Surtout, le silence. Assourdissant silence. Le succès médiatique de la COP 21 permet de mesurer le fossé entre les deux manifestations. De ce côté des Alpes, personne ne s'est attardé sur Milan, ou presque. Le climat est un enjeu majeur. Il est fondamental d'en parler. L'extrême pauvreté est une nécrose tenace. Elle ne questionne plus.
La pauvreté dérange mais ne mobilise pas. Elle recoupe une diversité de situations qui semblent engourdir l'action. La négligence de nos sociétés envers la pauvreté est pourtant plus subtile. L'histoire de la pensée économique permet de mieux l'appréhender.

La pauvreté résulte de lois naturelles


Peu d'économistes peuvent se prévaloir d'avoir acquis une influence aussi considérable que Robert Malthus. À une époque où l'économie, sous l'influence d'Adam Smith et de David Ricardo, se propose de devenir une science, le pasteur anglican publie son fameux Essai sur le principe de population (1798). L'ouvrage rencontre un grand succès et suscite de violentes polémiques.

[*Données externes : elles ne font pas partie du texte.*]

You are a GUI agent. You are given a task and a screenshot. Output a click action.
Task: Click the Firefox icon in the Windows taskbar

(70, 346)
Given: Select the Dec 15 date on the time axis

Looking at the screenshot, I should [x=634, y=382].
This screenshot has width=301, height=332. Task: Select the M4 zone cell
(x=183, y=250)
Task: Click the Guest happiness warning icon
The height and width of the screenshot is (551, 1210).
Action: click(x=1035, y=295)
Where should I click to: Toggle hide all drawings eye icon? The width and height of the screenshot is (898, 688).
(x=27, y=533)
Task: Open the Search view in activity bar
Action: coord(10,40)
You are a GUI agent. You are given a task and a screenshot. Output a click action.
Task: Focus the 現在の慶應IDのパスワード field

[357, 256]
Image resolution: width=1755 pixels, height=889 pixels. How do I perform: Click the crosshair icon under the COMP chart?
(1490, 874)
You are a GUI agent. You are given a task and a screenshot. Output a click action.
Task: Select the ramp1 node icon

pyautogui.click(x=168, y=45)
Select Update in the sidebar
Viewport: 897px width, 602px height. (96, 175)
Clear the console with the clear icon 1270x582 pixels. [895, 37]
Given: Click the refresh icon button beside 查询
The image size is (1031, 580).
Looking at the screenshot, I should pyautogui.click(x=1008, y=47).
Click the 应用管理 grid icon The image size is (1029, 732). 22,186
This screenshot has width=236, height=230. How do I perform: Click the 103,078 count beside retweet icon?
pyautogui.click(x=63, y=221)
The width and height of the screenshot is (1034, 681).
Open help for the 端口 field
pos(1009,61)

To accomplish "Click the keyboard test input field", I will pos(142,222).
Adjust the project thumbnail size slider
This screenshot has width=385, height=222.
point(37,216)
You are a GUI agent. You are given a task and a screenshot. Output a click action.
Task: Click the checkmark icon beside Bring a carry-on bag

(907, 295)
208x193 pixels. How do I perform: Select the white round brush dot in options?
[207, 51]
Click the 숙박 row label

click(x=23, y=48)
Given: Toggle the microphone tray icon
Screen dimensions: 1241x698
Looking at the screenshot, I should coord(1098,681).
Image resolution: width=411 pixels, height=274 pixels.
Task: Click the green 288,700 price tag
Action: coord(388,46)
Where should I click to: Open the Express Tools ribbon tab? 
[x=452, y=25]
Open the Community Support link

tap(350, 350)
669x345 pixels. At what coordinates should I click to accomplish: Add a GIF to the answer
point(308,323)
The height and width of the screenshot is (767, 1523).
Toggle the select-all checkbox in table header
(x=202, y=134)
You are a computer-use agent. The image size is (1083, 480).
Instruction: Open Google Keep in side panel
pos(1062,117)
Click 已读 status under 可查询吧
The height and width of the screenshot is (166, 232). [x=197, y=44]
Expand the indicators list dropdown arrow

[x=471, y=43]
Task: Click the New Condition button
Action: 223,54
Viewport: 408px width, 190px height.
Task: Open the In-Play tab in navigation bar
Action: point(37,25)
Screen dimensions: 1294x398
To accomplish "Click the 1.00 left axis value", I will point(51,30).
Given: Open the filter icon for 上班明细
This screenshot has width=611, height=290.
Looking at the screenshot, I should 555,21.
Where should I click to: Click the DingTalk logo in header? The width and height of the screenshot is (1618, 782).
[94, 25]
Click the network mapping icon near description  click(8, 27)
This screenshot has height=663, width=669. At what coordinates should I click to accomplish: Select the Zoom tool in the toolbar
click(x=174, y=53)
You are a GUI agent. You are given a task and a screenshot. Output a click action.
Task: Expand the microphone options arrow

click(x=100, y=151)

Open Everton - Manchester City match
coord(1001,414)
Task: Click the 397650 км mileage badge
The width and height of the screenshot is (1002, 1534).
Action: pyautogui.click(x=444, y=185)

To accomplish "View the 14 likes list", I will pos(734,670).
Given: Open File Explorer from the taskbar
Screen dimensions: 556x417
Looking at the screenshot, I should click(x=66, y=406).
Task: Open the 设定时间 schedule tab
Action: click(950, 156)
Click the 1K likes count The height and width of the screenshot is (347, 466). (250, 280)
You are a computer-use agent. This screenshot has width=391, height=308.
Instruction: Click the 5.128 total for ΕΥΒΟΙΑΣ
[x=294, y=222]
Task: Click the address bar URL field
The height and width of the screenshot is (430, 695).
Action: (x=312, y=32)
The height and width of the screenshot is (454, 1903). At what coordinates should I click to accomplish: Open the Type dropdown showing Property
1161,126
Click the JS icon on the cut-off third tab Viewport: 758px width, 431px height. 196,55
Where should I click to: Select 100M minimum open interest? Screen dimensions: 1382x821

Dans une Angleterre qui se projette dans son futur essor industriel, Malthus est marqué par la pauvreté. Il s'insurge contre l'optimisme de ses contemporains, William Godwin et le marquis de Condorcet, pour qui le développement de la population, conjugué à la perfectibilité de l'homme et au progrès, aboutira à la prospérité et à la justice sociale. Mêlant démographie, sociologie et économie, Malthus part de lois qu'il considère comme naturelles pour théoriser une pensée radicalement différente.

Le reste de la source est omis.